The pace of evolution in blockchain technology is remarkable. Building on Bitcoin and Ethereum, non-fungible tokens (NFTs) emerged, and now a more flexible new concept—semi-fungible tokens (SFT)—is gradually gaining attention. If you’re still confused about the differences between these two concepts, this article will provide a detailed analysis of their essence, application scenarios, and future development directions.
Understanding Asset Fungibility: Basic Concepts
Before delving into NFTs and SFTs, we need to understand what fungibility and non-fungibility mean.
Fungible assets refer to assets that can be exchanged on a 1:1 basis. For example: having a 100 yuan banknote—whether it is brand new or wrinkled—its value remains the same and can be exchanged interchangeably with other 100 yuan banknotes. Fiat currencies and cryptocurrencies both belong to this category.
Non-fungible assets are different. Two seemingly similar assets may not be exchangeable at equal value due to differences in rarity, attributes, value, or popularity. For example, a Picasso painting and a student’s artwork are both art pieces, but obviously cannot be exchanged at equal value.
In the blockchain world, this distinction is even more critical—it determines how tokens can be divided, traded, and transferred.
The Essence and Evolution of NFTs
Non-fungible tokens (NFTs) are essentially digital certificates that use unique cryptographic identifiers and metadata to ensure ownership authenticity and asset uniqueness. These tokens can represent various forms of assets such as digital art, music, videos, virtual real estate, and in-game items.
One important motivation for creating NFTs is to protect the rights of digital creators. In an era of rampant internet piracy, NFTs provide a clear, verifiable proof of ownership, allowing artists, musicians, and content creators to profit directly without worrying about illegal copying and dissemination.
Starting in 2020, the NFT market rapidly heated up, reaching transaction volumes of billions of dollars by 2021, sparking a market frenzy.
NFT Development Timeline
Although NFTs only truly entered the public eye in 2021, the concept was proposed much earlier.
2012: Cryptography expert Meni Rosenfeld first proposed the concept of “colored coins” in a paper, envisioning representing real assets on the Bitcoin blockchain. This idea paved the way for later NFTs, although it was not realized at the time due to Bitcoin’s design limitations.
2014: The first official NFT—“Quantum” (a color-changing octagonal pixel graphic)—was created on the Namecoin blockchain by Kevin McCoy.
2016: Internet memes began to be issued as NFTs.
2017-2020: Ethereum’s smart contract standards (ERC-721) gradually became the mainstream infrastructure for NFTs. Projects like Cryptopunks and CryptoKitties demonstrated market demand, with the latter even causing congestion on the Ethereum network due to its popularity.

> DATA EXCERPTS
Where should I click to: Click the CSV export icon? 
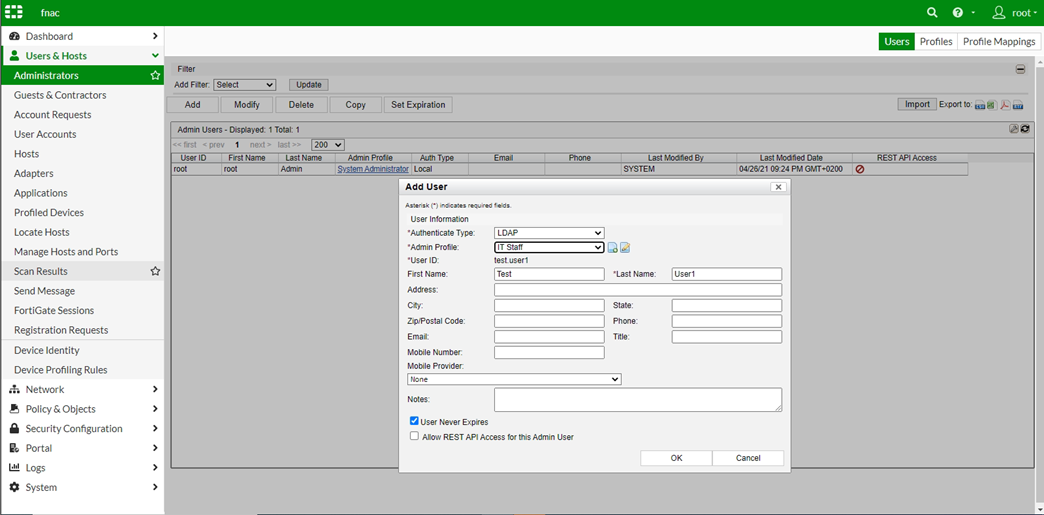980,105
--
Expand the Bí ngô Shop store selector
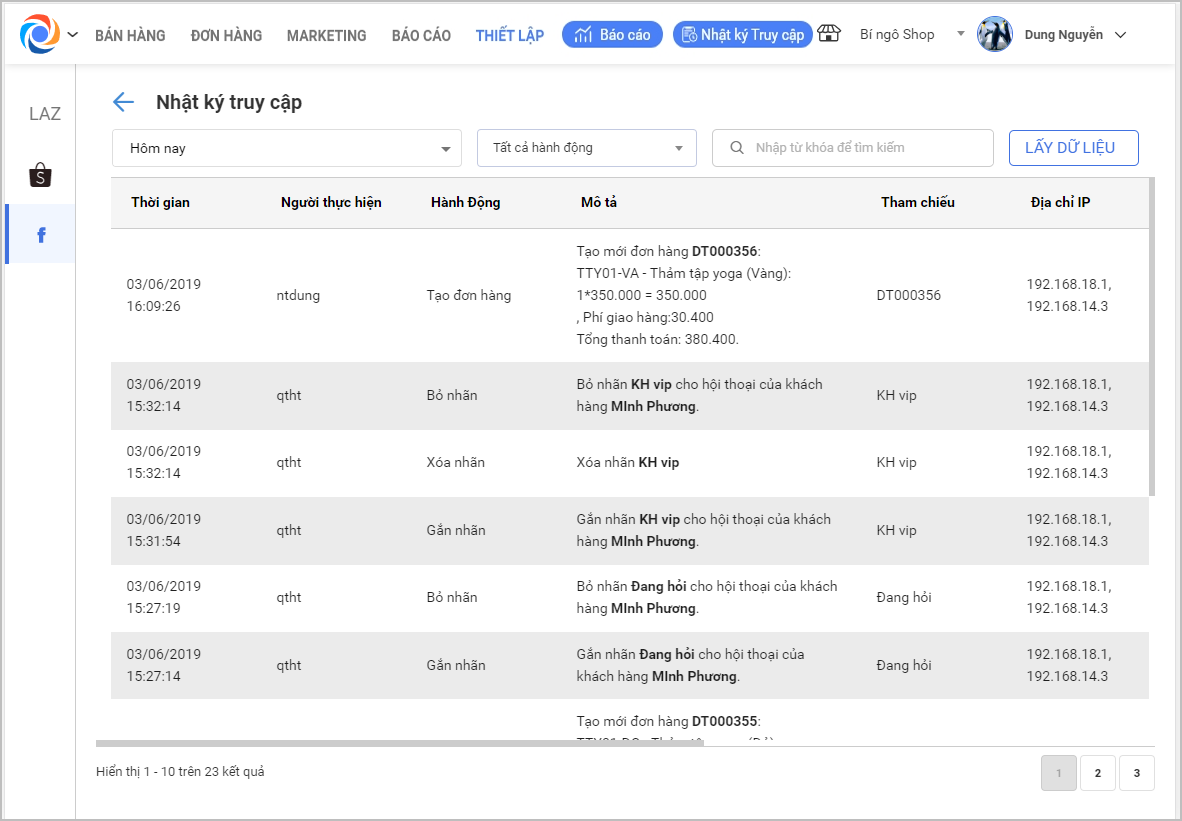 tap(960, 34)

> REQUEST 1
In the article on NFTs and SFTs, why was the "colored coins" concept proposed in 2012 not realized at the time? Answer in one to three sentences.
> REQUEST 2
List every form of asset that the article on NFTs and SFTs says these tokens can represent.

> WORKED ANSWER 1
The "colored coins" concept was not realized at the time because of Bitcoin's design limitations. It still paved the way for later NFTs.

> WORKED ANSWER 2
- Digital art
- Music
- Videos
- Virtual real estate
- In-game items